FIFA is heading into calmer waters after a series of corruption allegations over the last two years, its president Sepp Blatter said on Tuesday.
"I am an optimist," Blatter told reporters ahead of the world soccer body's annual congress. "I am sure you will see at the congress that we are back in the harbour, not heaven yet, but we are taking more people on board and are heading to calm, clearer waters.
"The change began over the last year, or when the Ethics Committee started to act, and we have lost, directly or indirectly five members of the executive committee. That is a big number and new people have come in."
A year ago, Blatter was elected for a fourth and final term as FIFA president against a backdrop of bribery and corruption allegations at a tense, acrimonious Congress in Zurich.
This year's Congress, set for Thursday and Friday in the Hungarian capital, will be presented with a new set of statutes aimed at making FIFA more transparent.
Among the members to go last year were Jack Warner of Trinidad and Tobago, a FIFA vice-president, and Mohamed bin Hammam, who were both disciplined and expelled for their part in a bribery scandal.

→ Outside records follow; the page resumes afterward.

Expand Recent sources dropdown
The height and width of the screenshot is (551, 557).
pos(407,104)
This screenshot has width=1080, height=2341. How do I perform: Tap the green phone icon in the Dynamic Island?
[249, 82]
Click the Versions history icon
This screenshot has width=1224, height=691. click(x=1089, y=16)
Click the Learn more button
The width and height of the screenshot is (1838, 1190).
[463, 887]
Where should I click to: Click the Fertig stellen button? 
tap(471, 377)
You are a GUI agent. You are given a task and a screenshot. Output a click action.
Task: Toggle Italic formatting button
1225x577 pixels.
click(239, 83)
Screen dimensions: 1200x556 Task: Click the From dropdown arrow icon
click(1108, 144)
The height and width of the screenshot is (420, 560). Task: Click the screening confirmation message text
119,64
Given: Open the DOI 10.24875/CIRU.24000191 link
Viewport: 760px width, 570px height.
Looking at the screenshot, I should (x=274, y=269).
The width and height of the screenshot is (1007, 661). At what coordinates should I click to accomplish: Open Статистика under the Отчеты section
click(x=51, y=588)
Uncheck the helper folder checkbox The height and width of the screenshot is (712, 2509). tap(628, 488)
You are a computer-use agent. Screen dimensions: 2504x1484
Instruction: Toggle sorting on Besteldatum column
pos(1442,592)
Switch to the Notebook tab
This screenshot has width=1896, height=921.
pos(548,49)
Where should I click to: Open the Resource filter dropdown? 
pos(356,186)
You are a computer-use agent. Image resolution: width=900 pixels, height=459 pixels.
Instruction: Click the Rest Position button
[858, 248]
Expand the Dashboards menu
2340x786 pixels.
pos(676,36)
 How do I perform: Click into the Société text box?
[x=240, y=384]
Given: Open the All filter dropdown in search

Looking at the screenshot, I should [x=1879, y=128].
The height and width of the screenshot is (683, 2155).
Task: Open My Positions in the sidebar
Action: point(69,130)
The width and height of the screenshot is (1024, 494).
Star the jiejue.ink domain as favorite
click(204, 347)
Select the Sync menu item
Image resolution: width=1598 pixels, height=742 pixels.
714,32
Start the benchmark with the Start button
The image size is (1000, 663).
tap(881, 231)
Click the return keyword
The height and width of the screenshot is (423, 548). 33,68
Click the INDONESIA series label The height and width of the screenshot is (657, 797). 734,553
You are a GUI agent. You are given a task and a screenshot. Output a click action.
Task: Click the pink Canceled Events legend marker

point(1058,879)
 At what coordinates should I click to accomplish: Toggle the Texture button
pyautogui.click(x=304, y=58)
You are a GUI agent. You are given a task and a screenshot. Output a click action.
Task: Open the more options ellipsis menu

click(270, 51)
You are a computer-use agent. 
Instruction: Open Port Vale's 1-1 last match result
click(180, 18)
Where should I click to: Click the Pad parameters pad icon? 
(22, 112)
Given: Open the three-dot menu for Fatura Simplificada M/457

Bin Hammam of Qatar, one of the game's rich power-brokers, was due to stand against Blatter for the FIFA presidency but withdrew his candidature days before the vote and was later banned from football for life by FIFA for trying to bribe Caribbean delegates to vote against the Swiss.
Ricardo Teixeira of Brazil, who, like Warner, was involved in repeated corruption allegations, quit earlier this year on health grounds.